Roasted Squash Salad with Savory Granola
- 1/2 cup raw chopped hazelnuts
- 1/4 cup raw sunflower seeds
- 1/2 cup raw pumpkin seeds
- 1/4 cup raw pistachios
- 1 tbsp chili flakes(optional)
- 1/2 tbsp coriander seeds
- 1/2 tbsp fennel seeds
- 1/2 tsp salt
- 1 tbsp Pines Real.Green.Food. powder blend
- 4 tbsp coconut oil
- Preheat the oven to 320 F.
- Grind the coriander seeds, fennel seeds and salt.
- Mix all the ingredients together, transfer onto a baking pan. Bake for 20 minutes.
- 2 delicata squash
- 4 tablespoon extra virgin olive oil (2 T for squash – 2 T for dressing)
- Freshly ground pepper
- 1 teaspoon sea salt
- 1 tablespoon white wine vinegar
- 1 tsp maple syrup
- 1 tsp mustard
- 1 handful greens
- Preheat oven to 400 F and line the sheet pan with parchment paper.
- Slice each delicat squash into ½” disks and scoop out the seeds.

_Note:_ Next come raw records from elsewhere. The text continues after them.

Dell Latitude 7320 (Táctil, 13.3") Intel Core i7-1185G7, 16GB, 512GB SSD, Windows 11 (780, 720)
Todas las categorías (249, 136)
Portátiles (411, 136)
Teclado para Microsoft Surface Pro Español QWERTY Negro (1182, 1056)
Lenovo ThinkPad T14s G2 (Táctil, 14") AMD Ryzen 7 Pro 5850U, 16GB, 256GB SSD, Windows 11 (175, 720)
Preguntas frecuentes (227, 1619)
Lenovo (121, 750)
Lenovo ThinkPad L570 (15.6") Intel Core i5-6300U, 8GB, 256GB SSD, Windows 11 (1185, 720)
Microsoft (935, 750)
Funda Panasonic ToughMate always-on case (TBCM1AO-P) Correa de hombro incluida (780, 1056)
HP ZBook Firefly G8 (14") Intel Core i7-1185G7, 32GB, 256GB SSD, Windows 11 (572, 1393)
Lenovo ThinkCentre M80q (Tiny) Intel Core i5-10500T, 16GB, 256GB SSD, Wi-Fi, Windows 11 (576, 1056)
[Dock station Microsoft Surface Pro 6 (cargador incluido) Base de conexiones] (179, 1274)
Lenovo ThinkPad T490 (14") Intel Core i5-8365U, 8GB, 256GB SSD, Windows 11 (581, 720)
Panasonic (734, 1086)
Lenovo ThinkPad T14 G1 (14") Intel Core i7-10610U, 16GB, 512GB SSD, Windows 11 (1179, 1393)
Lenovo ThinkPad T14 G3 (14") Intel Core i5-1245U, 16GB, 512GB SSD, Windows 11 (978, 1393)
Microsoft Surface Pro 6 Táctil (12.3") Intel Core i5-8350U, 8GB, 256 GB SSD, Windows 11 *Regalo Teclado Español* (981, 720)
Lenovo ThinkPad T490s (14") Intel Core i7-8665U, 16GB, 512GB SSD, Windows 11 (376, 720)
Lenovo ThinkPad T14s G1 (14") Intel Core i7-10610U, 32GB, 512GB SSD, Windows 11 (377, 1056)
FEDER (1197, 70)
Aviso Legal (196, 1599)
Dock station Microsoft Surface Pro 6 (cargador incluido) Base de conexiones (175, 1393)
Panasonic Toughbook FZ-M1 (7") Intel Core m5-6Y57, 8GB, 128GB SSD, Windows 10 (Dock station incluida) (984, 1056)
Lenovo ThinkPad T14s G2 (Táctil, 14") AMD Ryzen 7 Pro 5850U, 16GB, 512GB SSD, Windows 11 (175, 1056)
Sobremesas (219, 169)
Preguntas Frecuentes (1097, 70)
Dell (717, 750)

- Toss the squash with oil, and pepper. Roast for 30 minutes until golden brown.
- While squash roasts, make the dressing by adding salt, oil, mustard, vinegar and syrup in a small bowl. Whisk until well combined.
- Arrange the greens on a plate and gently place your squash on top. Finish with dressing and granola.